Sharing your reports

Best practics

  • Have the reports in the project Git repository
    • E.g., top-level folder explorations etc.
    • Tip: have a subfolder per topic
  • Commit both the source files (.qmd/.ipynb) and rendered files (.html)
    • You never know whether you’ll be able to render it in future
    • Tip: use GIT LFS to reduce repo size
  • Follow the PR procedure for reports as well.
  • Tip: Github pages is a great way to share your reports.
    • Tip: Quarto blog.
  • Example project.

Literature

Exercises

#TidyTuesday

  • Weekly data project
  • Datasets on various topics
    • Mostly ready to use
  • Results shared & discussed on X.com
    • #tidytuesday or thos viewer

Exercises 1/2 - data exploration

Your task:

  • Download data
    • Use either Coffee [2024-05-14], FeederWatch [2023-01-10], or any other TidyTuesday data.
    • You can use the hazard data as well.
  • Profile data using ydata-profiling.
    • Explore the report.
    • Q: what is the statistical unit? Shouldn’t it be transformed beforehand (melt, pivot, ..)?
  • Exploratory report structure
    • Create a new jupyter notebook & propose the report structure using text chunks with headers.
    • You can add data loading cell & some data overview.
    • Note: You shall start with a research question. Pick your own or use one of the following:
      • Coffee: How does the coffee samples differ from each other? (coffee_x_bitterness, coffee_x_acidity)?
      • Coffee: What are the main drivers of coffee taste (e.g., prefer_overall column vs. age, gender, number_of_children, political_affiliation, …)
      • FeederWatch: Observed species (species_code) overview – how many of them have been spotted? Which ones are rare/most common?
      • FeederWatch: Are there species tightly coupled with specific place? (either latitude & longitude etc. or you can use other dataset and study are characteristics vs specific species occurances..)
      • Hazard: Does everybody have a favourite position (machines)? (Is player behaviour in favourite position different wrt. other positions he/she visits?)
      • Hazard: For how long can last typical player? (you’ll need to join consecutive entries with some small gaps to get a session..)
  • Export the report to html using jupyter nbcovert
    • Try to use --no-input to turn off code cells.
    • Tip: use pretty-jupyter package & --template pj to make it better looking

Exercises 2/2 - Quarto first steps

Your task:

  • Install Quarto + VSCode on your computer.

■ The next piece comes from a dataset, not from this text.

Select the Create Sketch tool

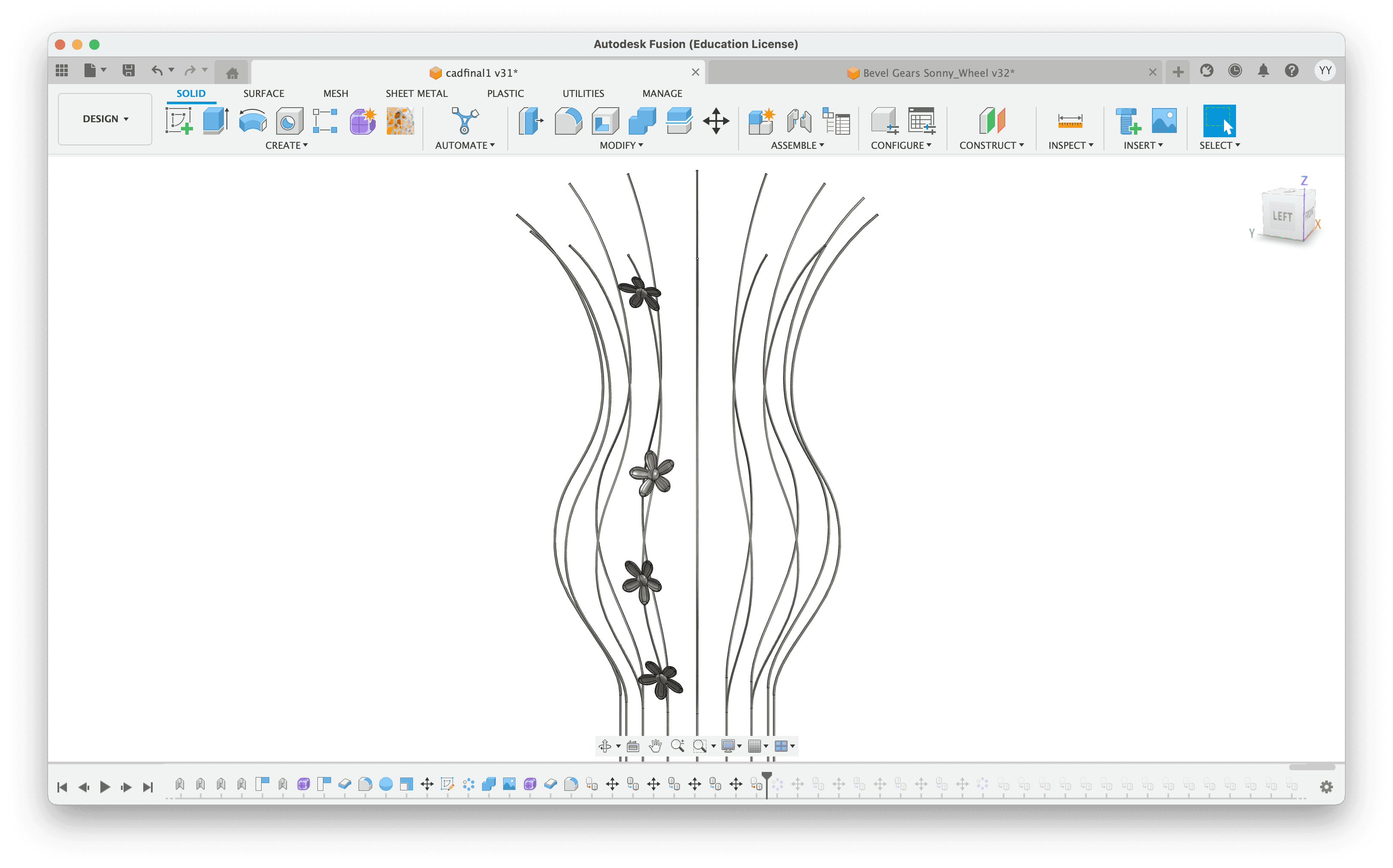(178, 121)
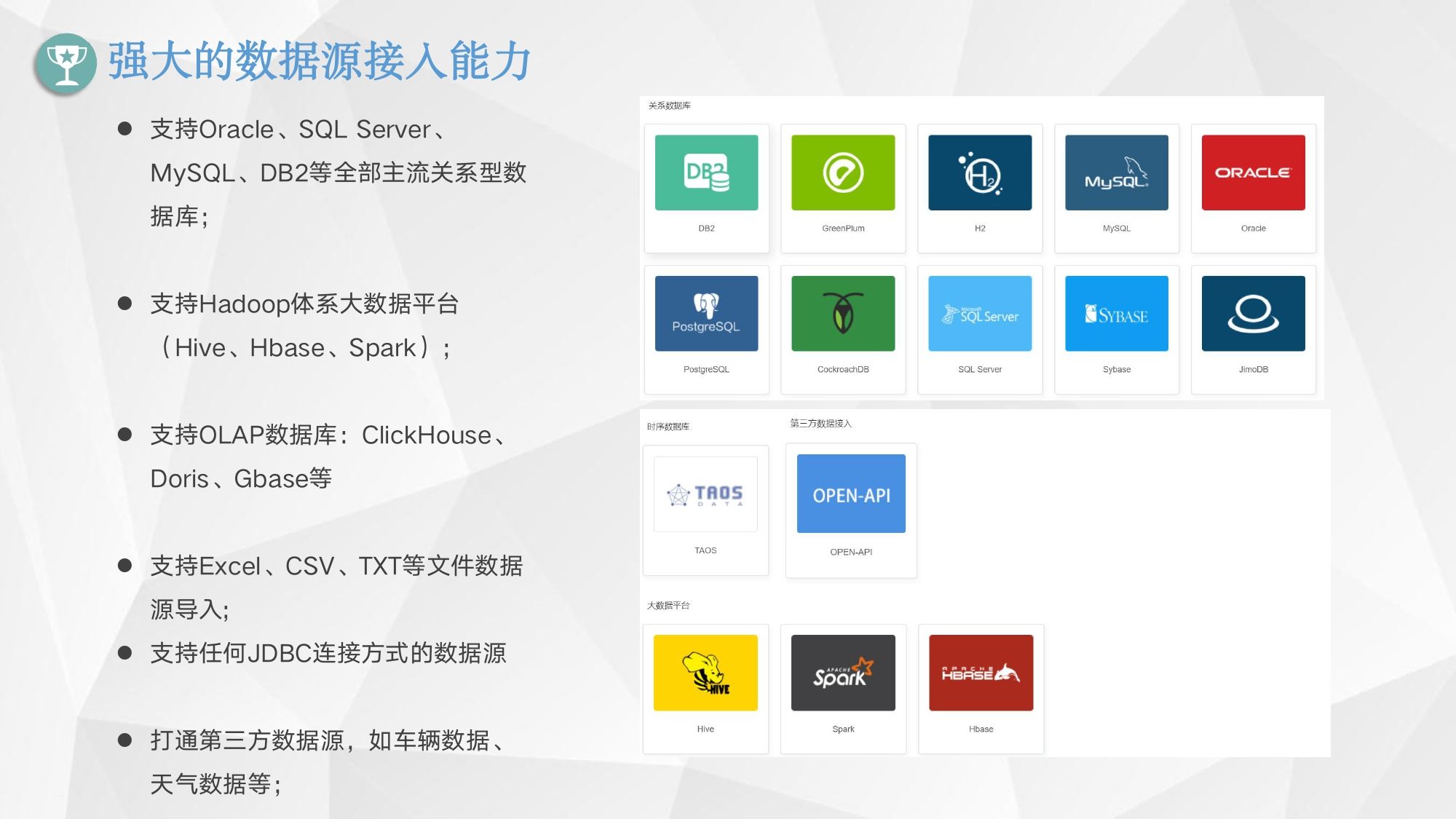
Task: Select the JimoDB icon
Action: click(1253, 314)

Install quarto extension as well.
  • Create a new quarto document (.qmd)
  • Setup yaml header of the document - author, title, date
  • Add some content - text paragraphs (lorem ipsum) and code paragraphs.
  • Render the document (shortcut: ctrl + shift + k)
    • Note: you cen even open & render your .ipynb notebook!
  • Change format to revealjs in the report header (yaml). Rerender the document.
    • h2 sections become slides, h1 sections become section separators.